-- DATA PROVIDED follows --

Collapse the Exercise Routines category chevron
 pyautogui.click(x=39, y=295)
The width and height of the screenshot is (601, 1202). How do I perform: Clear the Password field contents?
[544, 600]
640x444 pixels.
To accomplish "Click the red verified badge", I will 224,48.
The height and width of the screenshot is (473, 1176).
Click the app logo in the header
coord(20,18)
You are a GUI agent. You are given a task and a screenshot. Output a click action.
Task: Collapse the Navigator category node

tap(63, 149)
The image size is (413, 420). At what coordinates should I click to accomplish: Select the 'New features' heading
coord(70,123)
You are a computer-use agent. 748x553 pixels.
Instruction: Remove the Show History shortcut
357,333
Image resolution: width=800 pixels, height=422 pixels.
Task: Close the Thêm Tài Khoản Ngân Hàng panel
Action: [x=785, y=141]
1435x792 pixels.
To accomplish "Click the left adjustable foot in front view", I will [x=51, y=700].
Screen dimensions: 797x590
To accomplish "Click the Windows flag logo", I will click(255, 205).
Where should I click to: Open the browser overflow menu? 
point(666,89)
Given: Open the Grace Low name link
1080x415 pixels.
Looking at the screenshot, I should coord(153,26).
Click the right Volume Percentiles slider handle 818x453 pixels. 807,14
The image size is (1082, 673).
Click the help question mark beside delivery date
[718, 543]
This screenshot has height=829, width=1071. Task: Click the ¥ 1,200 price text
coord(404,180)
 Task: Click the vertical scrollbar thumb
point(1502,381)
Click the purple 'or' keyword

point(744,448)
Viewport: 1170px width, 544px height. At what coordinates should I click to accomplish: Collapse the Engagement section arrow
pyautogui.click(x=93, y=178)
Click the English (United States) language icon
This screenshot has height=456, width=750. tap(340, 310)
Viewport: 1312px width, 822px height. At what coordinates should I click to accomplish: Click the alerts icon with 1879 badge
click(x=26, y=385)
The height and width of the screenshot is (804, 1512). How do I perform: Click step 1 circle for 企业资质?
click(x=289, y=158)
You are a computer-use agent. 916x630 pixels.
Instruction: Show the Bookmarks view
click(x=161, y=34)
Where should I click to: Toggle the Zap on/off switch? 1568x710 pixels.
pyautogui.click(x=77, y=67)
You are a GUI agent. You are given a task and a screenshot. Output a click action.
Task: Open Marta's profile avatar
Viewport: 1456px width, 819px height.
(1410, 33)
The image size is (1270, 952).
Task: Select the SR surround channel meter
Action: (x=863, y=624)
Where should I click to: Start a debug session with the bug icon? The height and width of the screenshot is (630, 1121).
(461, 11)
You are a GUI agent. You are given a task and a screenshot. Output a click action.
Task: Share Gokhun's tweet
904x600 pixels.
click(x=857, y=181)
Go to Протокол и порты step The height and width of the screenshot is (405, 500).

-- DATA PROVIDED concluded --

### EXERCISE AIM
Copy out exactly the lines from the line with "Where should I click to: Start" to the end of the listing, including both of those lines, and give nothing else.

### OUTPUT OF THE EXERCISE
Where should I click to: Start a debug session with the bug icon? The height and width of the screenshot is (630, 1121).
(461, 11)
You are a GUI agent. You are given a task and a screenshot. Output a click action.
Task: Share Gokhun's tweet
904x600 pixels.
click(x=857, y=181)
Go to Протокол и порты step The height and width of the screenshot is (405, 500).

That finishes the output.